Honey Garlic Salmon with Steamed Vegetables
Recipe: Honey Garlic Salmon with Steamed Vegetables
This low-carb, low-calorie meal is packed with lean protein, omega-3s, and fiber, making it the perfect healthy option for a light yet satisfying lunch or dinner. The sweet and savory honey garlic glaze enhances the salmon’s natural flavors, while the lightly boiled vegetables retain their nutrients and freshness for a balanced meal.
Ingredients
For the Honey Garlic Salmon:
- 2 salmon fillets (about 6 oz each)
- 1 tablespoon soy sauce (low-sodium)
- 1 teaspoon honey (small amount to keep it low-carb)
- 1 teaspoon rice vinegar
- 1 teaspoon sesame oil
- 2 cloves garlic, minced
- 1 teaspoon fresh ginger, grated
- 1/4 teaspoon black pepper
- 1/4 teaspoon chili flakes (optional, for heat)
- 1 tablespoon avocado oil or olive oil (for cooking)
For the Boiled Vegetables:
- 1 cup broccoli florets
- 1/2 cup cauliflower florets
- 1/2 zucchini, sliced
- 1/2 carrot, sliced
- 1/2 teaspoon salt
- 1/4 teaspoon black pepper
- Juice of 1/2 lemon
- 1 teaspoon olive oil (optional, for drizzling)
For Serving (Low-Carb Option):
- 1 cup cauliflower rice or steamed cabbage (instead of traditional rice to keep it low-carb)
- Lime wedges (optional, for freshness)
- Chopped green onions & sesame seeds (for garnish)
Instructions
1. Prepare the Honey Garlic Glaze:
- In a small bowl, mix soy sauce, honey, rice vinegar, sesame oil, garlic, ginger, black pepper, and chili flakes.
- Set aside for glazing the salmon.
2. Cook the Salmon:
- Heat avocado or olive oil in a pan over medium heat.
- Place salmon fillets skin-side down and cook for 4-5 minutes, until the skin is crispy.
- Flip the salmon and pour the honey garlic glaze over the top.
- Cook for another 3-4 minutes, spooning the sauce over the fillets as they caramelize.
- Remove from heat and sprinkle with sesame seeds.
3. Boil the Vegetables:
- Bring a pot of water to a boil, adding a pinch of salt.

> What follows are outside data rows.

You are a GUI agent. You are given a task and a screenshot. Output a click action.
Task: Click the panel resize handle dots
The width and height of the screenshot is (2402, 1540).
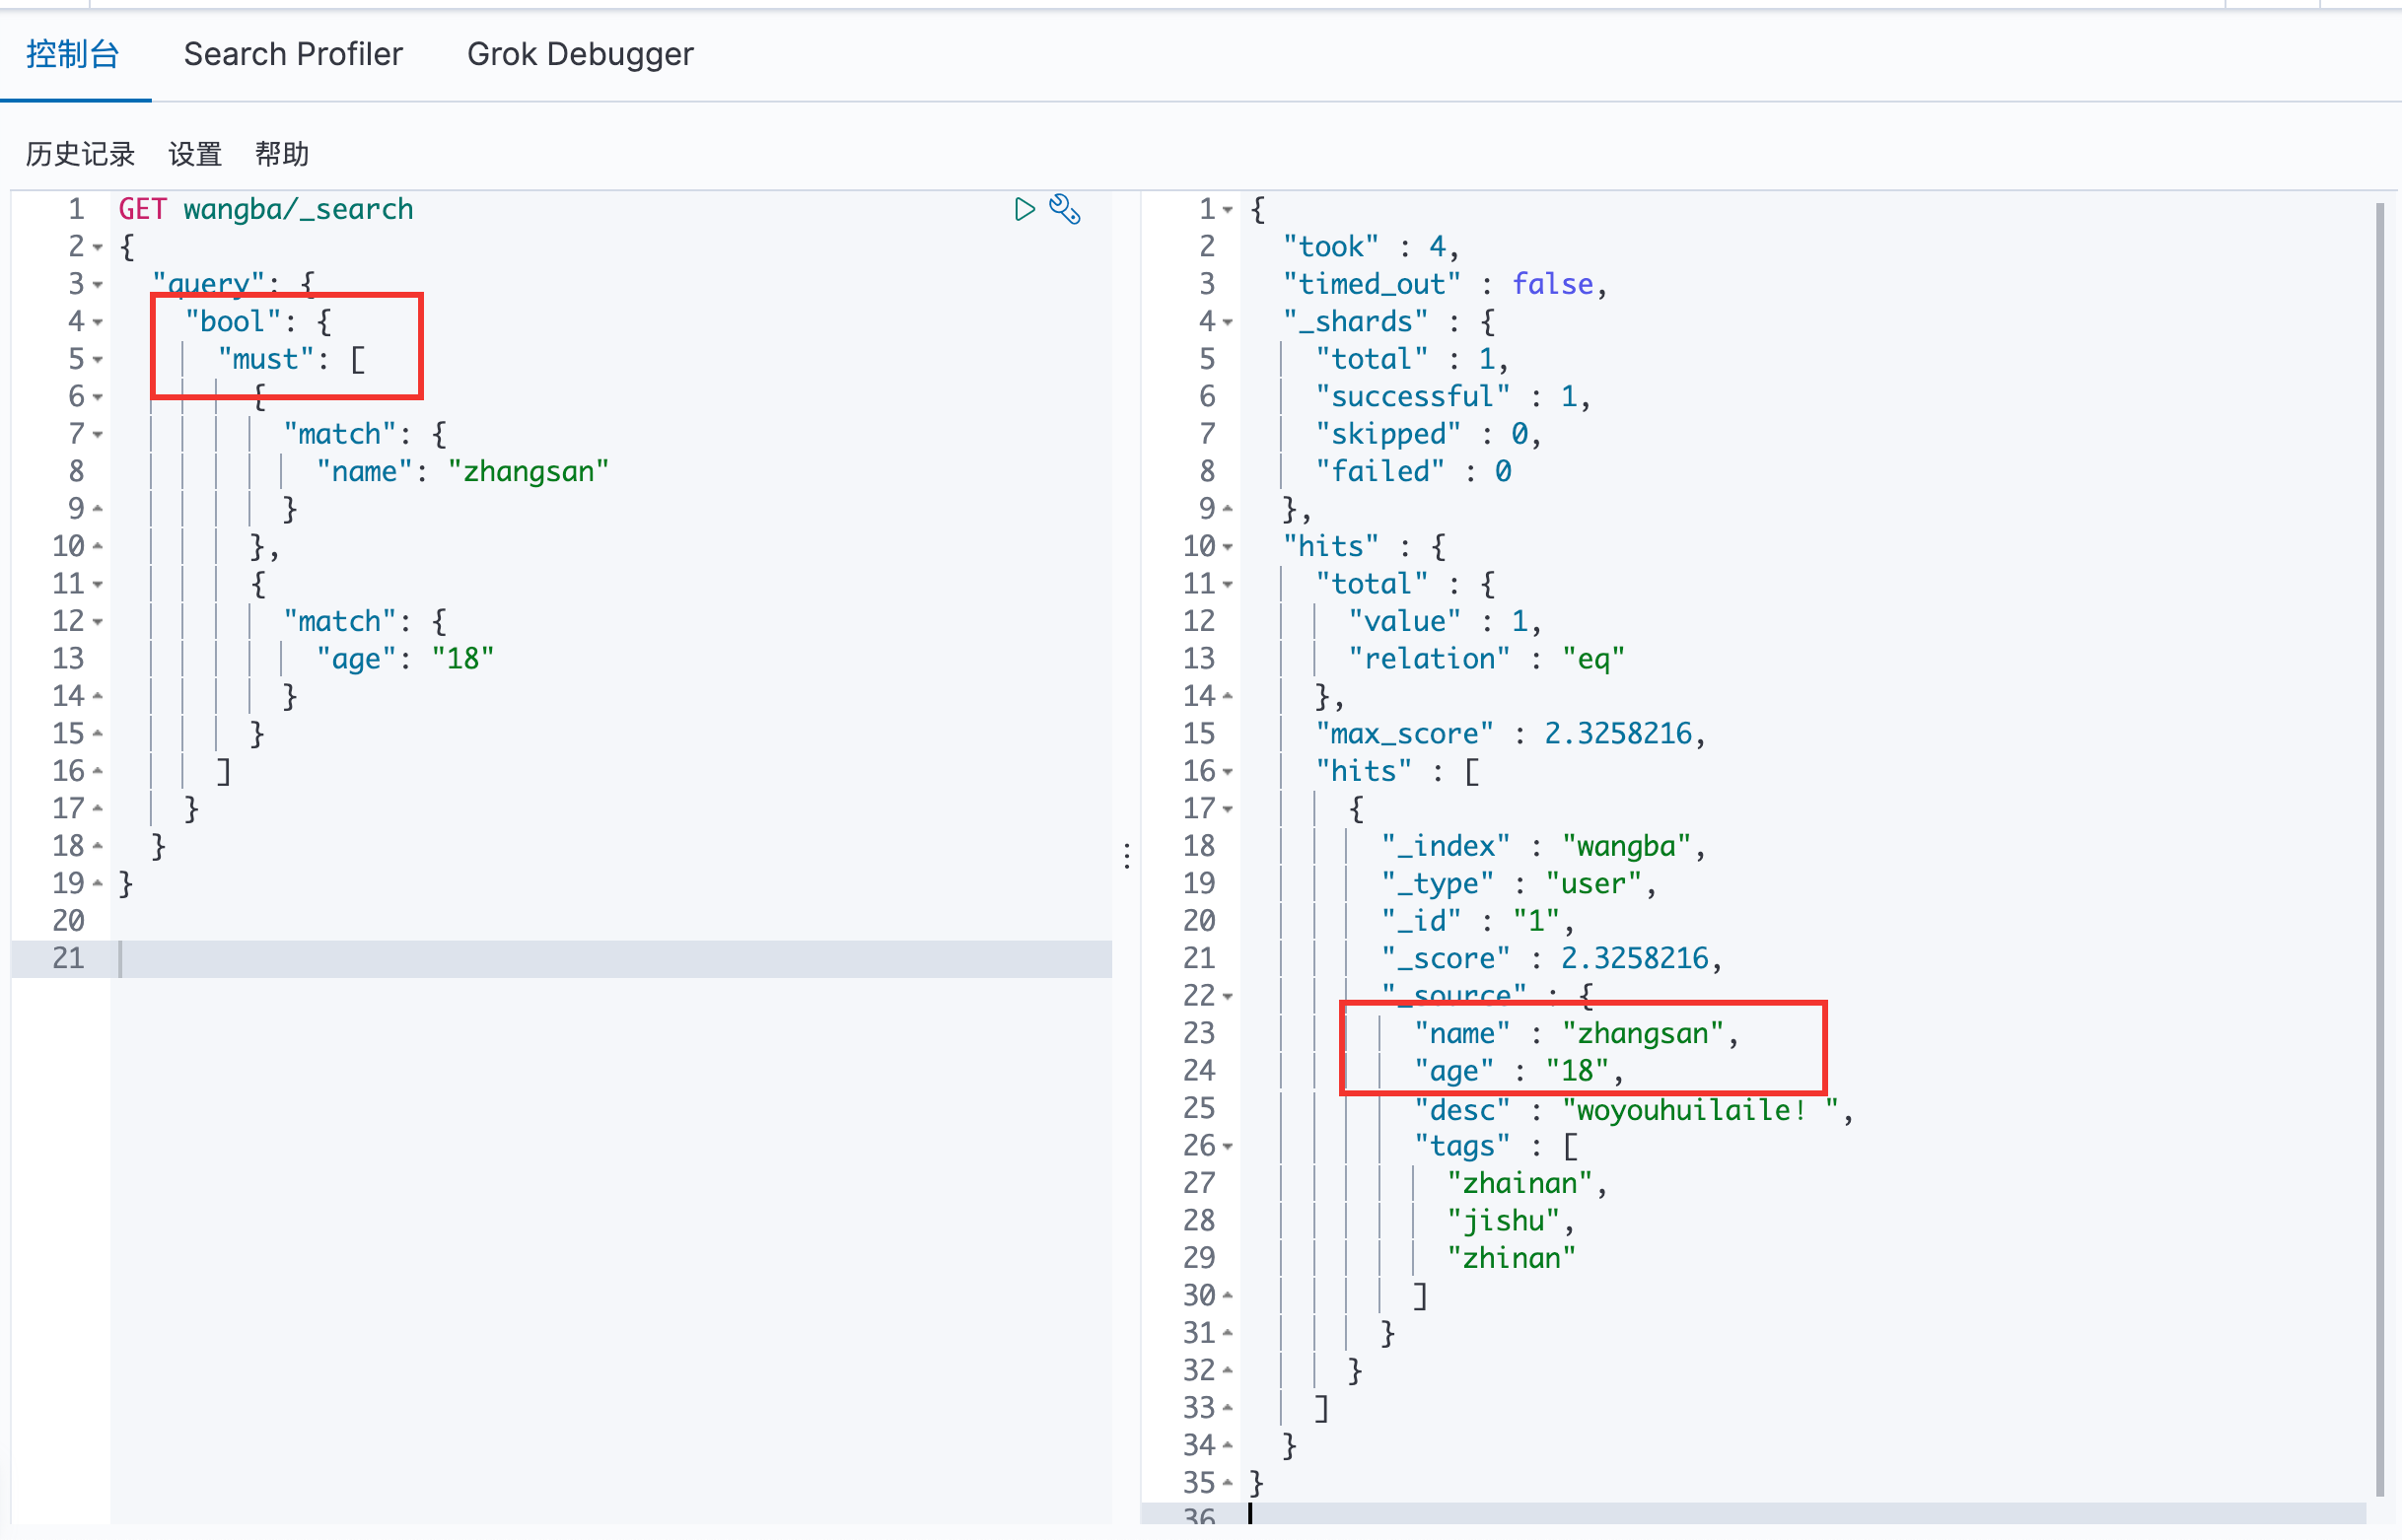coord(1127,856)
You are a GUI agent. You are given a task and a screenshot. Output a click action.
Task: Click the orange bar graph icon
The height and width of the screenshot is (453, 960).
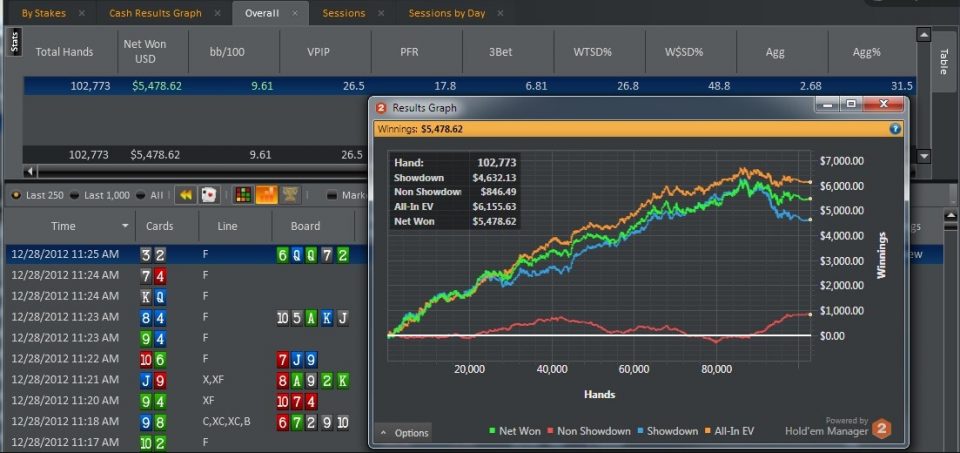[x=267, y=195]
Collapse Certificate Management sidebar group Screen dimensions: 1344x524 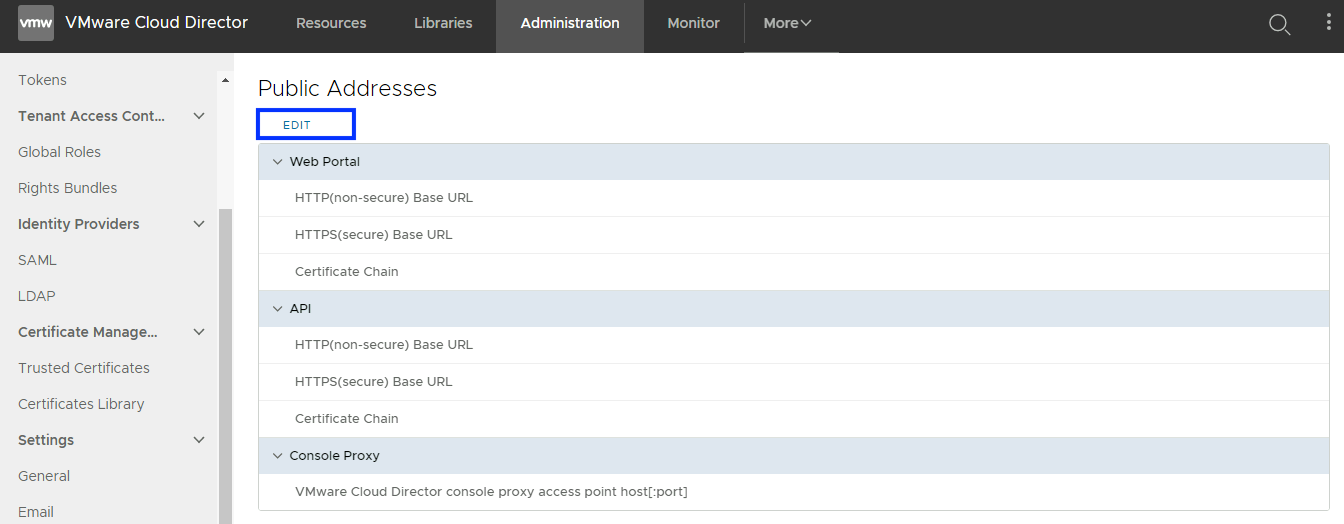[x=199, y=332]
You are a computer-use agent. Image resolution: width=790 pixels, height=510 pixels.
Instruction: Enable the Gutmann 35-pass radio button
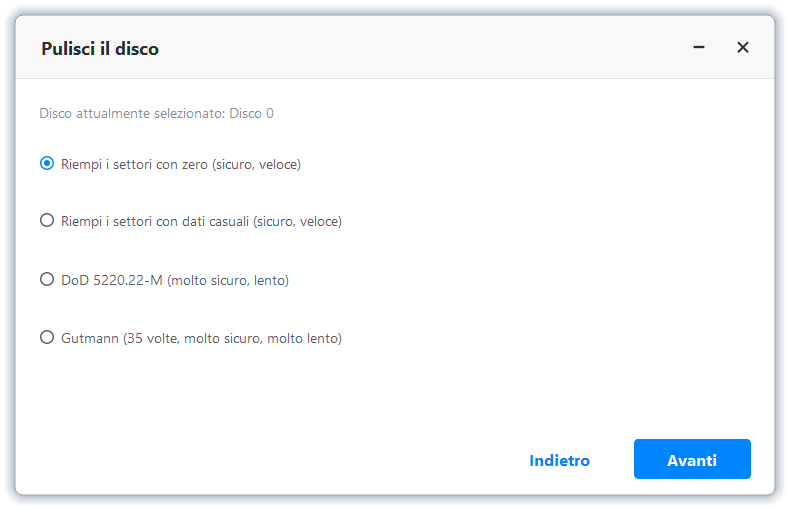point(47,338)
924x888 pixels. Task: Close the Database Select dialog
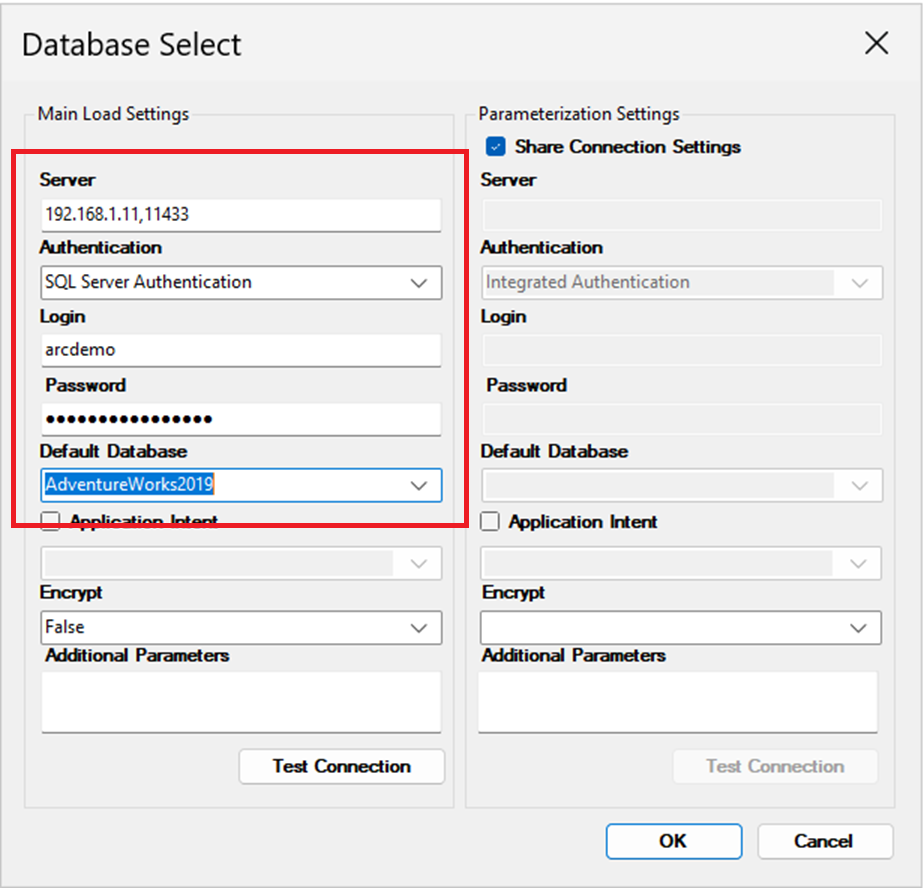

- Add broccoli, cauliflower, zucchini, and carrots, boiling for 2-3 minutes until just tender but still vibrant.
- Drain and toss with black pepper, a squeeze of lemon juice, and a drizzle of olive oil (if using).
4. Assemble & Serve:
- Serve the glazed salmon fillets alongside the boiled vegetables for a low-carb, nutrient-rich meal.
- Garnish with chopped green onions and sesame seeds.
- Serve with lime wedges for extra zest.
Nutritional Breakdown (Per Serving, Makes 2 Servings)
- Calories: 280 kcal
- Protein: 38g
- Fat: 12g
- Carbohydrates: 8g (low-carb, mostly from vegetables)
- Fiber: 5g
Preparation Time
- Total Time: 20 minutes
Why This Low-Carb Honey Garlic Salmon with Boiled Vegetables is Great
- Low in Carbs & Calories: Keeps you full while supporting weight management.
- Rich in Omega-3 & Protein: Salmon provides essential nutrients for heart and brain health.
- Quick & Easy: A nutritious meal ready in just 20 minutes.
- Gentle Cooking Method: Boiled vegetables retain their nutrients and natural taste.
- Great for Meal Prep: Cook extra fillets and veggies for easy reheatable meals.
Enjoy this light, flavorful salmon dish as a nutritious, low-carb lunch or dinner.